┏━━

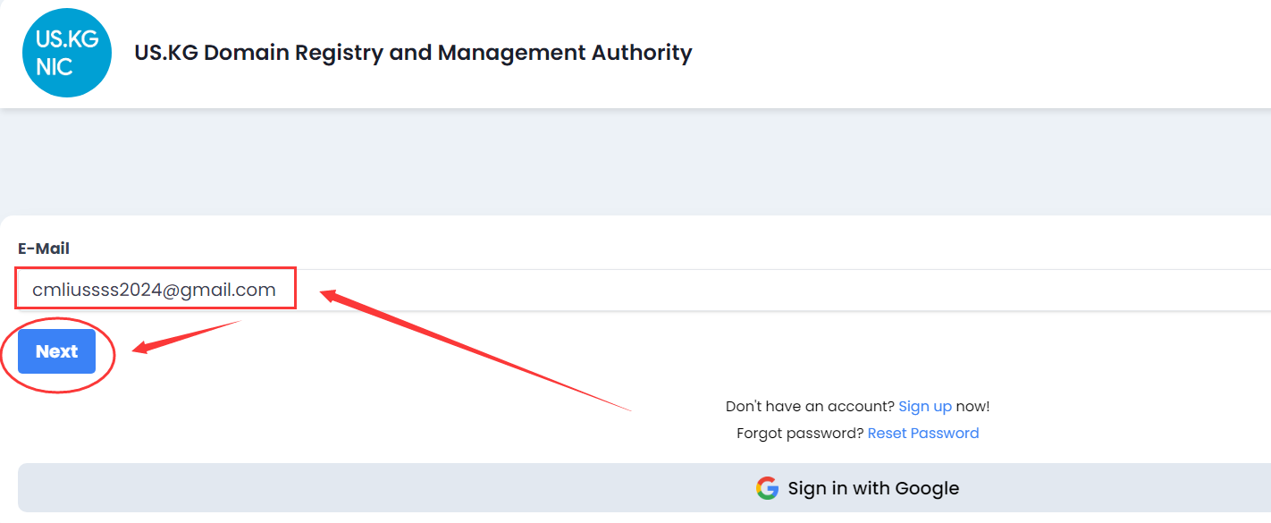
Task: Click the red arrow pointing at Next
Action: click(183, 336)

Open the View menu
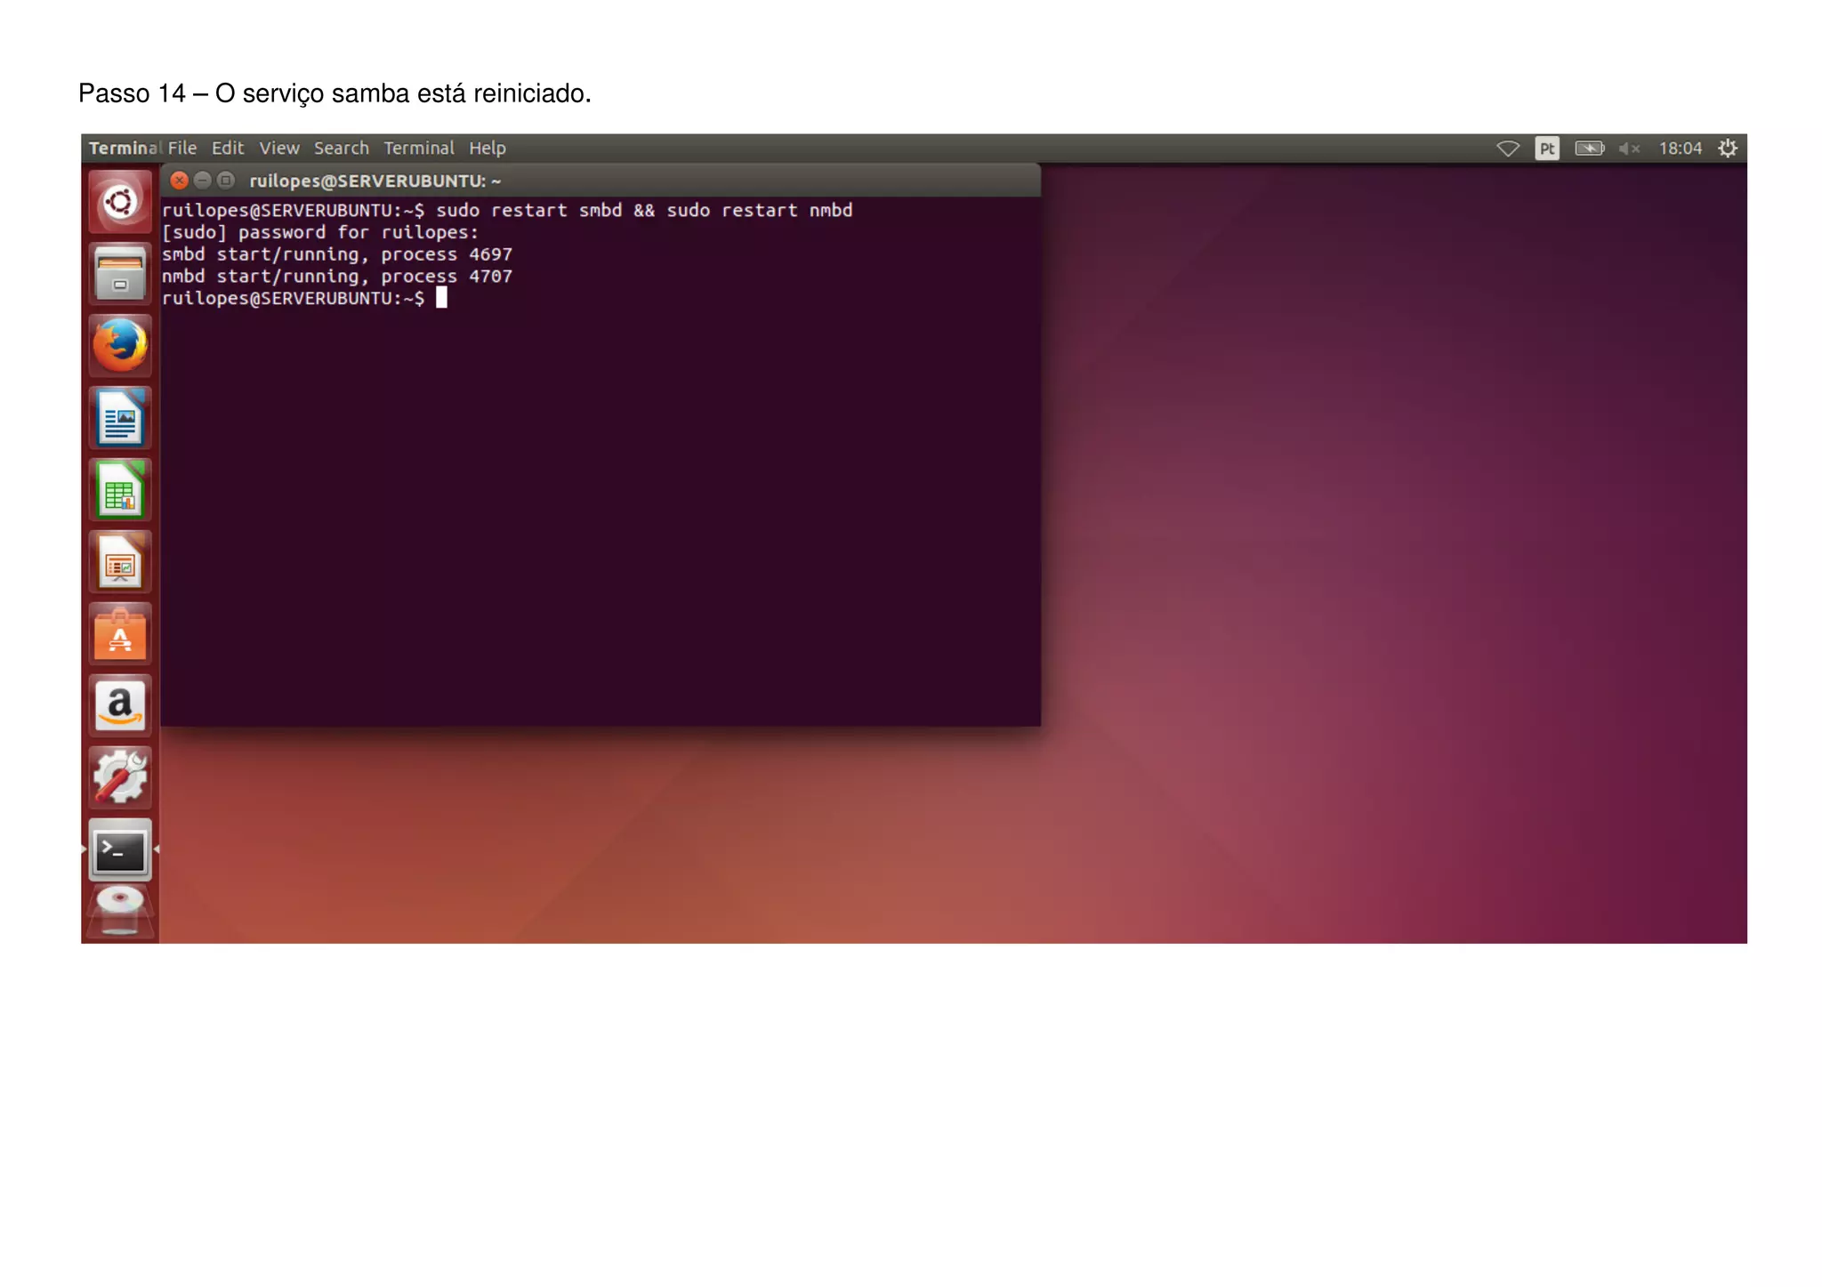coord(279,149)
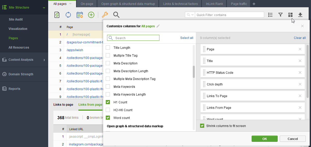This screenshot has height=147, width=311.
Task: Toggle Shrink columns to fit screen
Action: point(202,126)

┗━━

**THE PROBLEM**.
Copy the lines above word for word, leaving out the pictures.

**FINISHED EXERCISE**.
Task: Click the red arrow pointing at Next
Action: click(183, 336)

Open the View menu
coord(279,149)
This screenshot has height=147, width=311.
Task: Toggle Shrink columns to fit screen
Action: point(202,126)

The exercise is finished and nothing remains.